Personal and professional gains
As well as having a personal impact on the project participants and leaving a lasting legacy in the community, the project has also benefitted Kilcooley Women’s Centre.
Head of International Projects and Impact, Emma Mooney, said: “Our organisation has benefited from Erasmus+ because we now have people with more experience in mentoring and those who have taken part have so much more confidence in themselves.
“Erasmus+ has been a great opportunity to learn from and share with other countries. Each country has different situations but similar issues - being able to participate in an Erasmus+ project has also helped us to identify other issues we could focus on in the future.”
“From a personal and professional point of view, it’s been a massive journey for us to be able to be part of Erasmus+.

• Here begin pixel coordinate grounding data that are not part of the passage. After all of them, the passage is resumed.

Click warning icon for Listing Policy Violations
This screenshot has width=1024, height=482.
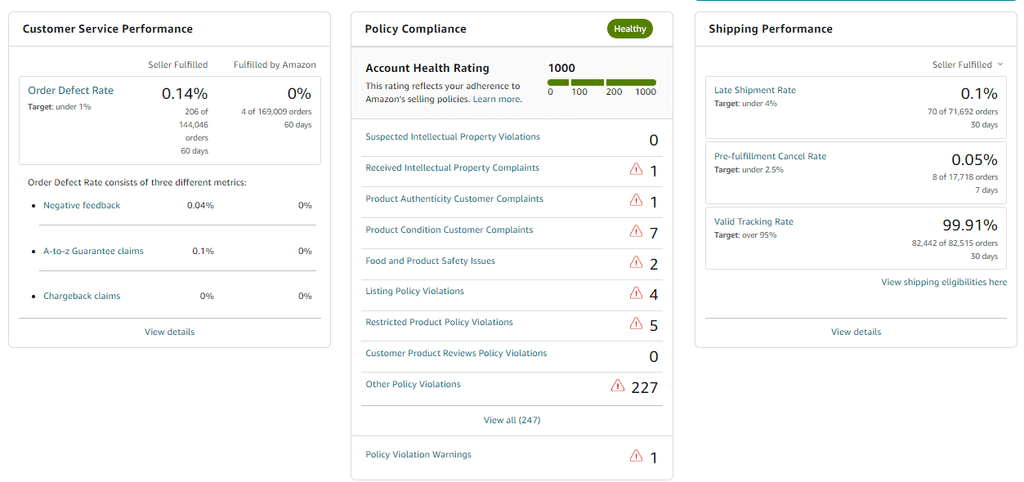(x=636, y=293)
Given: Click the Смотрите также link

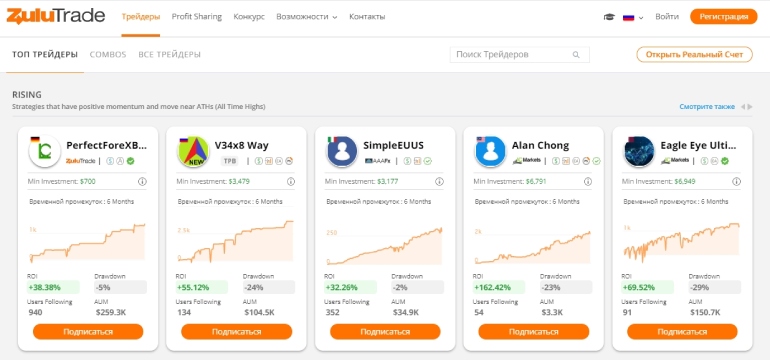Looking at the screenshot, I should [707, 107].
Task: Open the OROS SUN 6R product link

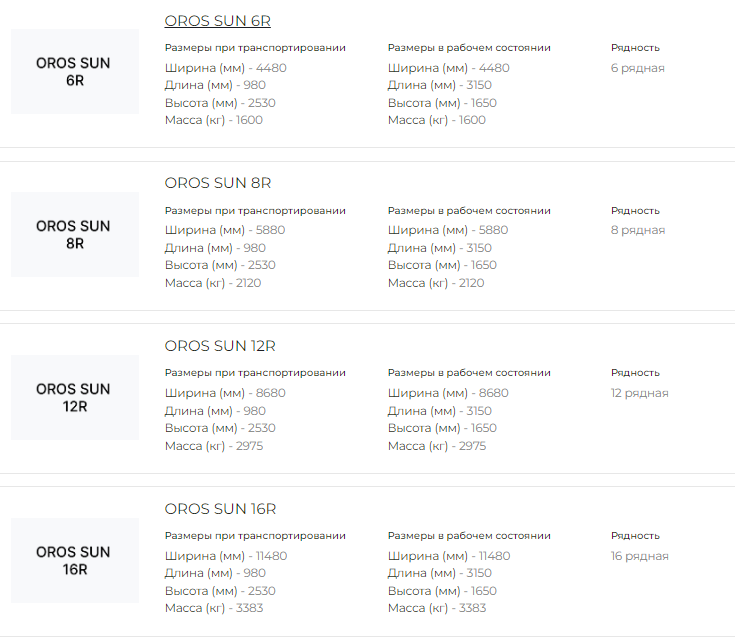Action: tap(217, 21)
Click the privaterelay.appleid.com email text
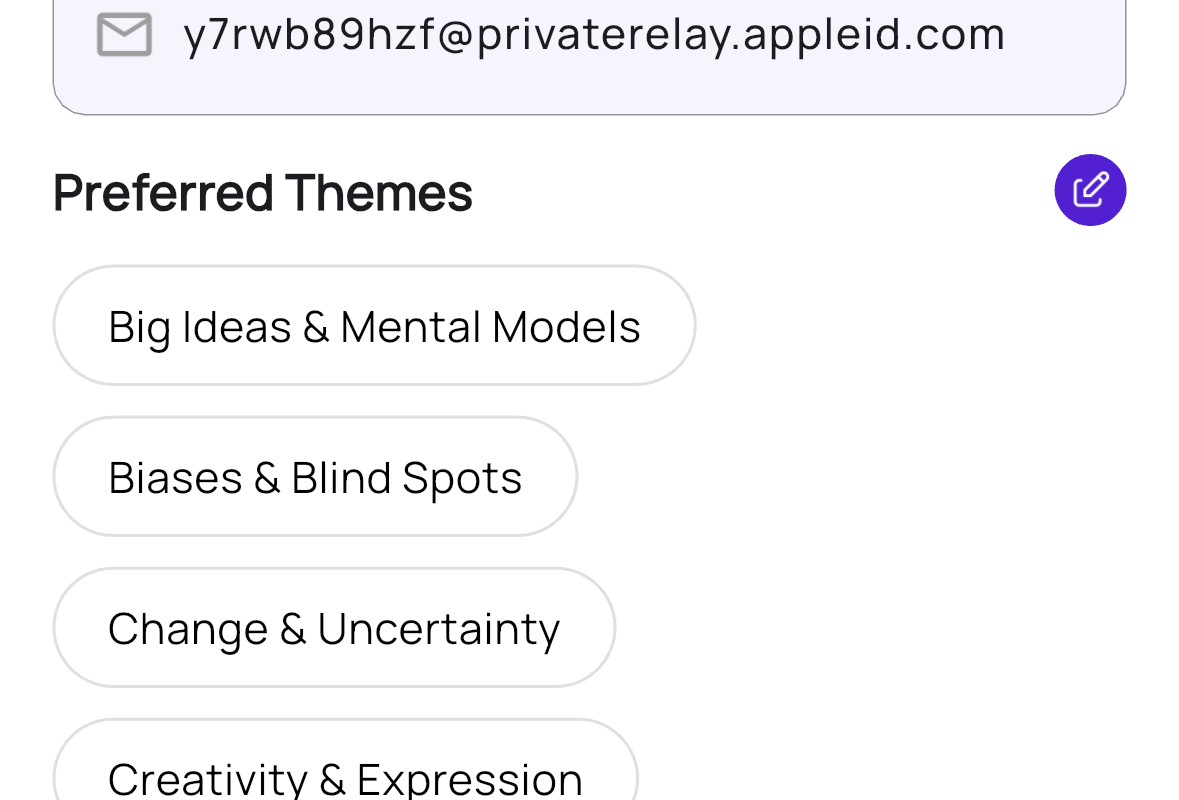1179x800 pixels. pos(594,35)
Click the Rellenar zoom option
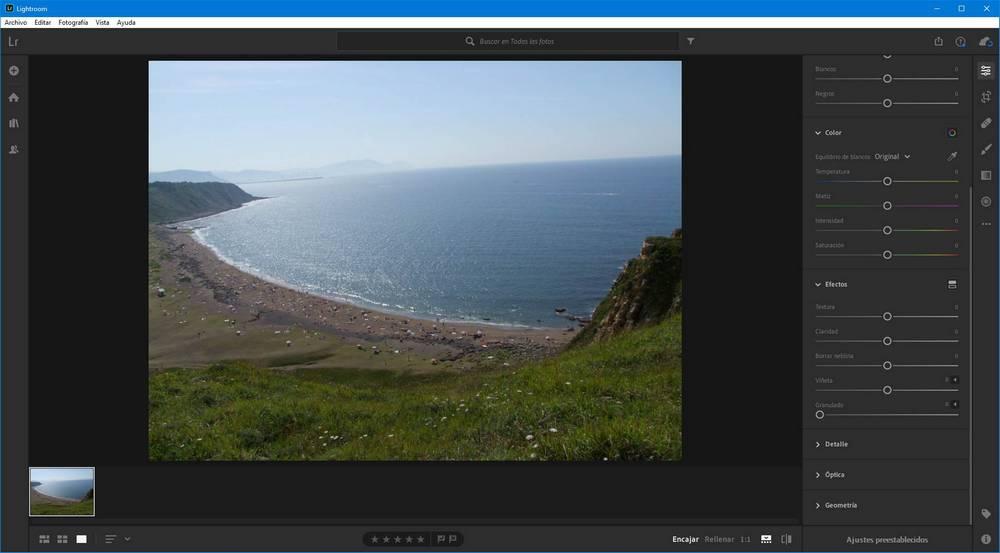This screenshot has height=553, width=1000. coord(719,539)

“It has opened up our networks – we have been able to form good working relationships with a wide variety of European organisations allowing us to share best practice amongst communities - and that helps you develop your own communication skills.”
“The most rewarding part for us is to see someone who thinks they’ll never achieve anything go on to find a passion, go in to full-time employment or start something new in their local community, and this project has helped us achieve this,” concluded Lynne.
The Innovative Quality Mentoring for Social Inclusion project has had a clear impact on both its participants and the organisation, while the impact on the community continues to grow. Kilcooley Women’s Centre has been able to empower those who were personally at risk of social exclusion and give them the skills and training to support others in their communities facing similar situations.